Frequency Distributions:
- Create using pivot tables in Excel.
- Example: 202 individuals diagnosed with Diabetes among 5,000 respondents.

Bar Charts:
- The most common method for presenting categorical data.
- Advantages:
- Easy to read and interpret.
- Categories must not be joined as lines due to lack of natural order.
- Variations:
- Order of Categories: e.g., alphabetical or from most to least frequent (Pareto chart).
- Using Percentages:
  - Present distributions as percentages for clearer insights.
- Pie Charts:
  - Show distribution visually appealing but harder to read accurately compared to bar charts.
- Omitting Certain Categories:
  - Problematic categories (e.g., ‘None of the Above’) can obscure other data.

Univariate vs.
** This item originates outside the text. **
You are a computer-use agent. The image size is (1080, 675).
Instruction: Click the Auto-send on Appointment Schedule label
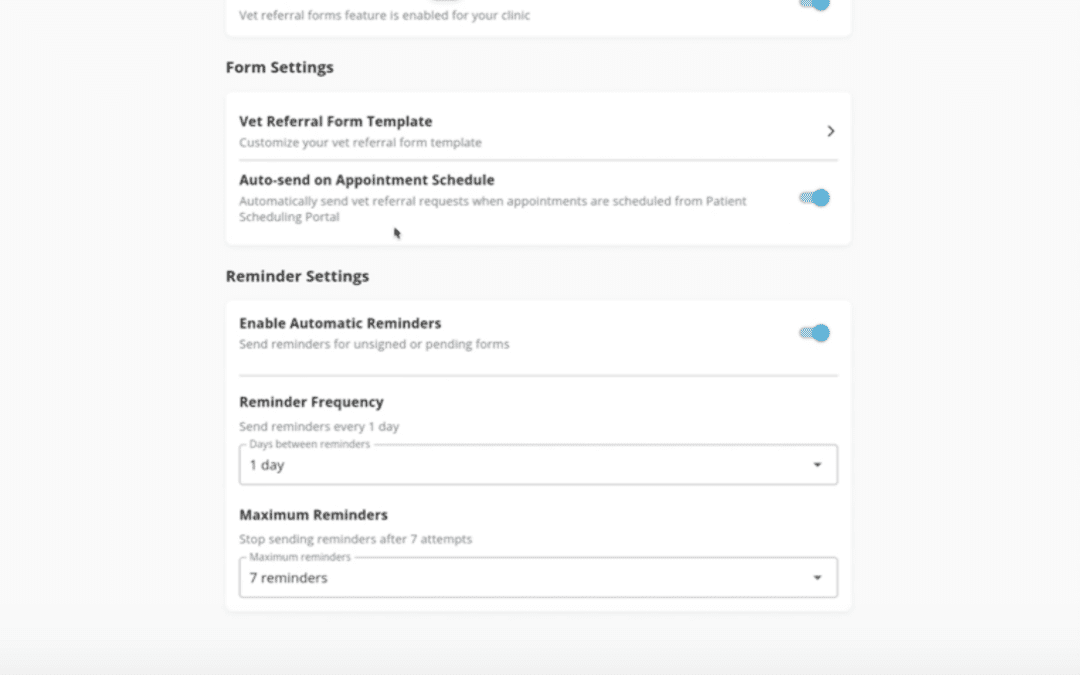(x=366, y=180)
Bivariate Data:
- Univariate looks at one characteristic; bivariate analyzes two.
Contingency Tables (Cross Tabulation):
- Useful for summarizing found relationships between variables (e.g., medical conditions and exercise types).
- Identifies potential relationships (e.g., higher diabetes rates in minimal exercisers).

Displaying Data:
- Use pivot tables to analyze relations between categories.
- Present data as percentages for better usability:
- % of Row: Shows the prevalence relative to medical conditions.
- % of Column: Accounts for differences in population sizes of categories.
- Relevant Findings:
- Lack of exercise correlates with higher diabetes likelihood.

Descriptive analysis supplemented by probability understanding.
Three formats for presenting bivariate tables:
1. % of Total: Overall proportion of intersections translating to probabilities.
2. % of Column: Relates to the specific “cause” variable to analyze impact.
3. % of Row: Centers on the “effect” variable to analyze outcomes.

Marginal Probabilities:
- Focus on one characteristic at a time:
- Example: Pr(Diabetes) = 0.0404
Joint Probabilities:
- Probability that two events co-occur:
- Example: Pr(Diabetes ∩ Minimal Exercise) = 0.0292
Conditional Probability:
- Probability given a specific condition or pre-selected category:
- Example: Pr(Diabetes | Minimal Exercise) calculates from the joint probability relative to the marginal.

Two events are independent if occurring one does not affect the likelihood of the other.
Example scenario with empirical likelihoods related to diabetes and exercise based on earlier frameworks.

Job search program Success versus Participation:
- Raw Employment data shows stark differences based on program participation.
- Independence test performed using conditions:
- Employment probabilities exhibit clear differences, indicating dependency.
Program Evaluation Application:
- Dependence analysis at the heart of evaluating program efficacy on targeted outcomes (employment rates, health outcomes).
- Importance of statistical tests for confirming probability similarities.

The study emphasizes understanding categorical data analysis, visualization, and the critical role of probability in establishing relationships between variables and identifying potential dependency or independence in data sets.